Advertising, Futurama, and You

William Boddy’s essay “ ‘Is it TV Yet? The Dislocated Screens of Television in a Mobile Digital Culture” dealt extensively with the question of advertisements and advertising technology. Some of the work’s descriptions of modern advertisement technologies were downright disturbing.

I found the Holosonics billboard ad mentioned in “’Is It TV Yet?’” particularly striking. The essay describes how the Holosonics billboard ad beamed sounds into passersby, creating the illusion of a whisper in one’s ear that delivered the advertisement. The effect was striking, with those targeted quite unable to avoid engaging with the advertisement.
Upon reading about this rather bizarre form of advertisement, I was immediately reminded of the Futurama episode “A Fishful of Dollars”, in which the main character Fry experiences targeted advertisements inserted into his dreams. Futurama likely intends for the sequence to be light-hearted and comedic in nature, but the story of the Holosonics billboard makes me wonder whether Futurama’s vision of the future may be very far off.
While the Holosonics billboard appears rather harmless in nature, its ability to demand individuals’ attention concerns me. Attention-grabbing audio or visual advertisements populate our modern society, but can typically be tuned out or ignored entirely if an individual so wishes. As discussed in “’Is It TV Yet?’” advertising techniques have steadily been eating away at what little barrier of privacy remained between the individual and corporations. The Holosonics board represents only one of a myriad different new ways in which advertisers can exert greater influence than ever before over the lives of consumers. I may simply be overreacting, but I don’t much care for the idea of a company being able to reach out and advertise to me even if I should prefer to avoid them. Who’s to say that the technology behind Holosonics may not one day allow for companies to beam audio ads directly into homes, for example?
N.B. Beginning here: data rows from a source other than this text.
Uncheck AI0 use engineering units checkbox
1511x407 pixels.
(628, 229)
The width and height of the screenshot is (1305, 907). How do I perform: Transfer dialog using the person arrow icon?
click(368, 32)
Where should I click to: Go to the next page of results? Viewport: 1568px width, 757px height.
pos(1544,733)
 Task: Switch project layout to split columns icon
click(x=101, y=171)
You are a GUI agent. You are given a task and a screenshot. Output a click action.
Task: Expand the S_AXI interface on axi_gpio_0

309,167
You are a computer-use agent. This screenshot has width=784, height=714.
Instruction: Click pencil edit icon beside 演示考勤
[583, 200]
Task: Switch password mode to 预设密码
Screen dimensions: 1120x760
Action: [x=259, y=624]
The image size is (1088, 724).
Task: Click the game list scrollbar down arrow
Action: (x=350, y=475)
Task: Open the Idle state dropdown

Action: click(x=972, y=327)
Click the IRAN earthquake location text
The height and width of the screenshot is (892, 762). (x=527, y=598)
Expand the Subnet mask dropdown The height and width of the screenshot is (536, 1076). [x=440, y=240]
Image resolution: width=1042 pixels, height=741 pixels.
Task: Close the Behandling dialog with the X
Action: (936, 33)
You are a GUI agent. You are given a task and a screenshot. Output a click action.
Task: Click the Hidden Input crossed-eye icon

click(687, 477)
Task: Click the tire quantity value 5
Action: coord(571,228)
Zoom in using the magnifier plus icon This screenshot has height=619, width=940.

The modern suite of digital entertainment devices also offers an unprecedented level of advertising information to companies. Microsoft’s Kinect device, bundled with every copy of the new Xbox One video gaming console, is a motion-sensitive camera that tracks the position of users in a room and allows motion-based interactions with games. The Kinect isn’t just a fancy game controller, though. It’s a camera, and as discussed in “’Is It TV Yet?’”, there’s now a great deal of information to be mined from such devices by advertisers. Microsoft has displayed a keen awareness of the advertising potential offered by the ability to literally see into somebody’s living room, and while they’ve assured users that Microsoft has no intention of violating personal privacy, a healthy degree of skepticism seems warranted.

As I write this, news has just broken that Facebook has purchased the much-anticipated Oculus Rift “virtual reality” gaming headset. Crowdfunded by nearly 10,000 individuals to the tune of $2.4 million via Kickstarter, the Rift is a headset with a built-in screen worn over the face, creating the illusion of total immersion in a gaming environment. Facebook did Kickstarter one better, offering the creators of the Rift $2 billion for their invention. If virtual reality is indeed the future of digital entertainment, as Zuckerberg believes, Facebook now has their foot in the door of a potential advertising goldmine. If properly exploited, virtual reality technology could offer even greater intimate access to users than devices such as the Kinect or the Holosonic billboard.

While advertising is not inherently a wrong or evil concept, after reading “’Is It TV Yet?’” I can’t help but be reminded of the dystopian, corporation-controlled world of the cyberpunk genre. Is that potential future closer than we may realize?

 

Citations

Boddy, William. “Is it tv yet? The dislocated screens of television in a mobile digital culture.” Television as Digital Media, edited by James Bennett and Niki Strange (2011): 76-101.